Robison brayed out a short, scornful laugh. His female companion laughed, too, but very querulously. “Whoever came up with that shit never tried to make a life for themselves in fuckin’ twenty-third-century Tennessee…in the fuckin’ Tartarus Pits, no less.”
Hays rapped his knuckles autocratically on the bar top, and the man behind it sullenly placed a bottle half-filled with amber fluid in front of the ex-Marine. He also put down a glass tumbler, which Hays contemptuously slapped aside.

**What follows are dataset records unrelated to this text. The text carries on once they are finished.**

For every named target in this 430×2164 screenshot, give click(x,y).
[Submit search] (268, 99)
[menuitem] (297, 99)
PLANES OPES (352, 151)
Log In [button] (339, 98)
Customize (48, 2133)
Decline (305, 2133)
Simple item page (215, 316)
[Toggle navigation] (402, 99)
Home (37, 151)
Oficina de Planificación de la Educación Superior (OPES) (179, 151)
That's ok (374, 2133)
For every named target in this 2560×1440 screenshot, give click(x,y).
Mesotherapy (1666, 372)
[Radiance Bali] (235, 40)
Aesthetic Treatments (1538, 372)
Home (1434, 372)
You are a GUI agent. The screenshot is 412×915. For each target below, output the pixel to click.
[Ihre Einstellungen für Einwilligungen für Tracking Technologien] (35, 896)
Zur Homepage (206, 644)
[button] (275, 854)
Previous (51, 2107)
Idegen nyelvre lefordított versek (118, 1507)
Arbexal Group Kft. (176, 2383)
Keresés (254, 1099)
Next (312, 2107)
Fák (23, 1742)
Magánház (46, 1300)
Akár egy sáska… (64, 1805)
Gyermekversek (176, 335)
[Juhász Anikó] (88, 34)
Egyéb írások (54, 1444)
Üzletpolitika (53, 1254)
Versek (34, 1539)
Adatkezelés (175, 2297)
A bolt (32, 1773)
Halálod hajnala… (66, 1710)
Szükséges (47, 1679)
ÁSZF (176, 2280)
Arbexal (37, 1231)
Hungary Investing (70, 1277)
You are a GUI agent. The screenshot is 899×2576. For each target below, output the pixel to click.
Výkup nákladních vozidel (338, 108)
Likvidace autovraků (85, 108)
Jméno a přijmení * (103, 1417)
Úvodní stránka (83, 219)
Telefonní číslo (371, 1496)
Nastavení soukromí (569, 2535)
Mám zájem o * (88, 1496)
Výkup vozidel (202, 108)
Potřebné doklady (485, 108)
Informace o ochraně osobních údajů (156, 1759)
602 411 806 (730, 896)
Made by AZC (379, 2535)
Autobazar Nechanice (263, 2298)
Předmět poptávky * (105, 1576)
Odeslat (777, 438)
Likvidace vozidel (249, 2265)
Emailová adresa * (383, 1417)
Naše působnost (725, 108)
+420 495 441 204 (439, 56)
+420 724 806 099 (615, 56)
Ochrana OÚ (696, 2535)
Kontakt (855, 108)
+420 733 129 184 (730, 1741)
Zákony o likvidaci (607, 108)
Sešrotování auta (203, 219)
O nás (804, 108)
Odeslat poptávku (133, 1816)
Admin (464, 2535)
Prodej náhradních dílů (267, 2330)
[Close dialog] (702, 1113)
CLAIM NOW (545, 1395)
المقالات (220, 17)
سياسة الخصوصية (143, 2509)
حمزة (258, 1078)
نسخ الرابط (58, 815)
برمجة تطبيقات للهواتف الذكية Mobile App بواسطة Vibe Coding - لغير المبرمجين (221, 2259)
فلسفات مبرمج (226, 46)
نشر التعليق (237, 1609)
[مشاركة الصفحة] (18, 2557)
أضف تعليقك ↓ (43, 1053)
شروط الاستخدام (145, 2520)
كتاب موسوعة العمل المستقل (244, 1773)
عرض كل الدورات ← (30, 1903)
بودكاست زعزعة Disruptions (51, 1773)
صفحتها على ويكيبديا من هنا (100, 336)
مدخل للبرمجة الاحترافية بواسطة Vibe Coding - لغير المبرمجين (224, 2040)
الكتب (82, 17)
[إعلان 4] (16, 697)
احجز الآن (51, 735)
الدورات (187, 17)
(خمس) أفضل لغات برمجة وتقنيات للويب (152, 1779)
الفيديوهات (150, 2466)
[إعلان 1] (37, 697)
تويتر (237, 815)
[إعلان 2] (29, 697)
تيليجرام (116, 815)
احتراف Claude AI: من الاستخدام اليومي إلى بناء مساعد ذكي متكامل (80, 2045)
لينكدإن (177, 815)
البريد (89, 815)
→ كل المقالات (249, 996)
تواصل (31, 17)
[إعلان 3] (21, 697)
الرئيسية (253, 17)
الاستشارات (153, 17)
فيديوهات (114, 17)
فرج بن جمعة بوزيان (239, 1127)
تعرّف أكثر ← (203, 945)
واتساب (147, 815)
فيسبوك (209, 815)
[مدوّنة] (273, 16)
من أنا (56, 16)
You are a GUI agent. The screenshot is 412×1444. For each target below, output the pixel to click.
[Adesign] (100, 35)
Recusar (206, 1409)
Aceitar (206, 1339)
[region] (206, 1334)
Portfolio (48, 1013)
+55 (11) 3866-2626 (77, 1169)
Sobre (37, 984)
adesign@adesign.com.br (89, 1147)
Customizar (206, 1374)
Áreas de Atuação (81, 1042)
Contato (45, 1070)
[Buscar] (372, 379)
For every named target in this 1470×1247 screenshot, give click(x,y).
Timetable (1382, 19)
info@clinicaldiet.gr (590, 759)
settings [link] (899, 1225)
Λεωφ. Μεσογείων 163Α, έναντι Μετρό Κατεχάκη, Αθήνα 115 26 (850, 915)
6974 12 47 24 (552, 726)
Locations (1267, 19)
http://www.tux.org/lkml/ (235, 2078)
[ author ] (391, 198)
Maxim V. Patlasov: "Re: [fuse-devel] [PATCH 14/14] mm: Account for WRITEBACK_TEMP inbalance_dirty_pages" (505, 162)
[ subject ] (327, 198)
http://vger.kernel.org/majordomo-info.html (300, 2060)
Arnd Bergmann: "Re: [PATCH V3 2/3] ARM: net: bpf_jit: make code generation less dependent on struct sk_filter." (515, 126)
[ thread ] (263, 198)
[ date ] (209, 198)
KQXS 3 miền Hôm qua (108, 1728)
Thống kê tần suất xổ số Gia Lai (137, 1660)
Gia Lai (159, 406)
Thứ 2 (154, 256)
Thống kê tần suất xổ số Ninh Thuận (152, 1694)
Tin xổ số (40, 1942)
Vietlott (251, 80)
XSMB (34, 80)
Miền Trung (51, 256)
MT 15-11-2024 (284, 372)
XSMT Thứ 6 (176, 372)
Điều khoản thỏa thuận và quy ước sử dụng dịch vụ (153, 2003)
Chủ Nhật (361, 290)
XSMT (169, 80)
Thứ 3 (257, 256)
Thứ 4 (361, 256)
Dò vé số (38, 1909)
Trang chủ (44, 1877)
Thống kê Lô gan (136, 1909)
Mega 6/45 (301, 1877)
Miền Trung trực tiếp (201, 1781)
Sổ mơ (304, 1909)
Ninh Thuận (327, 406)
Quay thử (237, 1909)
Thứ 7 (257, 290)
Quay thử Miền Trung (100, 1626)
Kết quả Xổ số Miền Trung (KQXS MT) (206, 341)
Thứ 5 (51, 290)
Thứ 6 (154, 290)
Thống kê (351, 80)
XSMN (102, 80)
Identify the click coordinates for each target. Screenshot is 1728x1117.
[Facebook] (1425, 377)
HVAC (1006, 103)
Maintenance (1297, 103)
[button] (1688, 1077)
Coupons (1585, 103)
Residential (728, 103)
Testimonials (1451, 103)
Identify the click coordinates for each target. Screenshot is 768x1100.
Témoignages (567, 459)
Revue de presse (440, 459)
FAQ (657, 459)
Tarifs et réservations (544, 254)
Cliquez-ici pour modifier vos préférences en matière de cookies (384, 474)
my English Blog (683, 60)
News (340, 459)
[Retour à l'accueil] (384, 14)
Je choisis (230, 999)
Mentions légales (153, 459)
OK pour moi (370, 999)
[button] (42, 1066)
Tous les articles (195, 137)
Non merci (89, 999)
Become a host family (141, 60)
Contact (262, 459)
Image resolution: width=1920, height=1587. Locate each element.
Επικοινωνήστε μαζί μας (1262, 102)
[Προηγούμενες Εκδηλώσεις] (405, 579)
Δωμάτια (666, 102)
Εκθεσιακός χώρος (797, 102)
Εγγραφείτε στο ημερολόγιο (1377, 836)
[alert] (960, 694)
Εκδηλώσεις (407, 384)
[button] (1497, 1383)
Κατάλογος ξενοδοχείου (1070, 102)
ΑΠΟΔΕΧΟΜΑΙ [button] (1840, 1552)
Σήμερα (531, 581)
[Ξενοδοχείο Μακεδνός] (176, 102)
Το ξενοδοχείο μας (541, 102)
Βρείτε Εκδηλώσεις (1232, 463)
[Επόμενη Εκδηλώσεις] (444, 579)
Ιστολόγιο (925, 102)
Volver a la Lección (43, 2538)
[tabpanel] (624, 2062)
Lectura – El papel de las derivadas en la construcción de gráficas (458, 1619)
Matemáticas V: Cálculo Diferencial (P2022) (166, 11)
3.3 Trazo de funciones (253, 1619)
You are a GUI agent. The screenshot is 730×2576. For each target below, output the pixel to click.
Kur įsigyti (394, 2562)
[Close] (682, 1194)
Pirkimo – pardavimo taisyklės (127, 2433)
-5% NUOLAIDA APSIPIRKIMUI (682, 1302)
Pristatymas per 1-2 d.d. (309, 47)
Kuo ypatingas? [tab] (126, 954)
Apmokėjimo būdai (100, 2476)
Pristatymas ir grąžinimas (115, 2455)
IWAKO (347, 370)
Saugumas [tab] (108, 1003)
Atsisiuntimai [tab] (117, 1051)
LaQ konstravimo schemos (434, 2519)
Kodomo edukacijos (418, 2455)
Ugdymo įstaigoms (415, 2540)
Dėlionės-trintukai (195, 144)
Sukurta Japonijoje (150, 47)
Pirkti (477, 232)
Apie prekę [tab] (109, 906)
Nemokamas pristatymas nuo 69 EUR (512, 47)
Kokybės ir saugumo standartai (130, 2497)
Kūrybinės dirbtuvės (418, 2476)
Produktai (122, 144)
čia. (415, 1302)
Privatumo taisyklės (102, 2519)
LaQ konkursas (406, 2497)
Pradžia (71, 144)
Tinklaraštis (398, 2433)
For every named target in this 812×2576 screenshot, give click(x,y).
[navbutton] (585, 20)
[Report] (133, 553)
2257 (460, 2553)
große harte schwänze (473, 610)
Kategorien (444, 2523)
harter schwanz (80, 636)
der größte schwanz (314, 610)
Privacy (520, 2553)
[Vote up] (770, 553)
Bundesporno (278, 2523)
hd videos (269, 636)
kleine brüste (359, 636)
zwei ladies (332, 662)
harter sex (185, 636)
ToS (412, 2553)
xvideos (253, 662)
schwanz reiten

Picking up the bottle by the neck, he said flatly, “Maybe we can all go back into the fuckin’deep freeze. Sleep long enough, we’ll wake up where we started.”
“That’s assuming the nature of time is circular, instead of linear,” Weaver said. “So far, it seems pretty much like a straight line. And speaking of circular…do all of you guys have to use ‘fuck’ every other word?”
“It’s part of our mission statement,” Reichert replied. “‘Team Phoenix for America, fuck yeah!’ I thought you knew that.”
“I knew it,” Weaver said. “I guess I’ve been trying to forget it.”
“Me, too,” Hays agreed gloomily. “So we’re stuck here, in this place, in this century, with nobody to fight.”
“The eternal lament of mercenaries during peacetime,” Weaver commented.